[Collected data entries]
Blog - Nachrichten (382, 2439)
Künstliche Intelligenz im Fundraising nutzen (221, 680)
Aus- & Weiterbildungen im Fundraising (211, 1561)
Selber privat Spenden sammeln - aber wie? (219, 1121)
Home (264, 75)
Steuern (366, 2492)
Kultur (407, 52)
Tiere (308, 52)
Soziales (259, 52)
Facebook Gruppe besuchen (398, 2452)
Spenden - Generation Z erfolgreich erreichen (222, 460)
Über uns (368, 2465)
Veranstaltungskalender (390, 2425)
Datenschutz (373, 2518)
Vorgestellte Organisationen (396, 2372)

## THE PROBLEM
Would you count the lines in the data that contain the word "Spenden" and state only the number?

## EXERCISE RESPONSE
2